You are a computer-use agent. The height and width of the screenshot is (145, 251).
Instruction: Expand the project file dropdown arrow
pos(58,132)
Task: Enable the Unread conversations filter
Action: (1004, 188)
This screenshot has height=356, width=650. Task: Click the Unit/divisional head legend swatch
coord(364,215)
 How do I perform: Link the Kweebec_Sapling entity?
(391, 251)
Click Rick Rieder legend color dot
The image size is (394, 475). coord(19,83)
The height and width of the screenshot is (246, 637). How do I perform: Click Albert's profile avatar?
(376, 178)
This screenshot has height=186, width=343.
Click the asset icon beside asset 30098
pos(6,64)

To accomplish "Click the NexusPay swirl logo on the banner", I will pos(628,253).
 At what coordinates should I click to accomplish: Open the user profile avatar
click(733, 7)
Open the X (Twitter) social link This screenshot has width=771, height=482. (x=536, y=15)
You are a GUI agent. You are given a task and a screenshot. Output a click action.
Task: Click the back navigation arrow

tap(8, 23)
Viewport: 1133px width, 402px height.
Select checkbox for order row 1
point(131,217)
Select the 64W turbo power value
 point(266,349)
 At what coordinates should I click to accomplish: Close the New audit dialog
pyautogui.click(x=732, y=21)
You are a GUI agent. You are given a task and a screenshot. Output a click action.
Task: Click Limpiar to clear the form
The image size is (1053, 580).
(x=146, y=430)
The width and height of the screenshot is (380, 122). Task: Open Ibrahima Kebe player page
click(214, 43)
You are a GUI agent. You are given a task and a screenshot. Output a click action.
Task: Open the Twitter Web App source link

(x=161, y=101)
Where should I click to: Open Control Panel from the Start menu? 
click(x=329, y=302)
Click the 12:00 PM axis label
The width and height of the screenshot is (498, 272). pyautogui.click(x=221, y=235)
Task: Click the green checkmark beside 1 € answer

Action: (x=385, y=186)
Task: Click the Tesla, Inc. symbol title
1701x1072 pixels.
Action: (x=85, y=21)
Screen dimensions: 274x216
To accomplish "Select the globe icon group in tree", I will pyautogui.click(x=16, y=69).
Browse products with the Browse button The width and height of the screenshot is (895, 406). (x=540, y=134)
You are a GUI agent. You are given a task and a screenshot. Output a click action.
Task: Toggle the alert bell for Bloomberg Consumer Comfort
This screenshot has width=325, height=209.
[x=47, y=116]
================
[EXERCISE DESCRIPTION]: Copy out, character for character, the part of the items that opens with the line containing "Select the 64W turbo power value" and closes with the line containing "Action: (x=385, y=186)", including both of those lines.

[REPLY]:
Select the 64W turbo power value
 point(266,349)
 At what coordinates should I click to accomplish: Close the New audit dialog
pyautogui.click(x=732, y=21)
You are a GUI agent. You are given a task and a screenshot. Output a click action.
Task: Click Limpiar to clear the form
The image size is (1053, 580).
(x=146, y=430)
The width and height of the screenshot is (380, 122). Task: Open Ibrahima Kebe player page
click(214, 43)
You are a GUI agent. You are given a task and a screenshot. Output a click action.
Task: Open the Twitter Web App source link

(x=161, y=101)
Where should I click to: Open Control Panel from the Start menu? 
click(x=329, y=302)
Click the 12:00 PM axis label
The width and height of the screenshot is (498, 272). pyautogui.click(x=221, y=235)
Task: Click the green checkmark beside 1 € answer

Action: (x=385, y=186)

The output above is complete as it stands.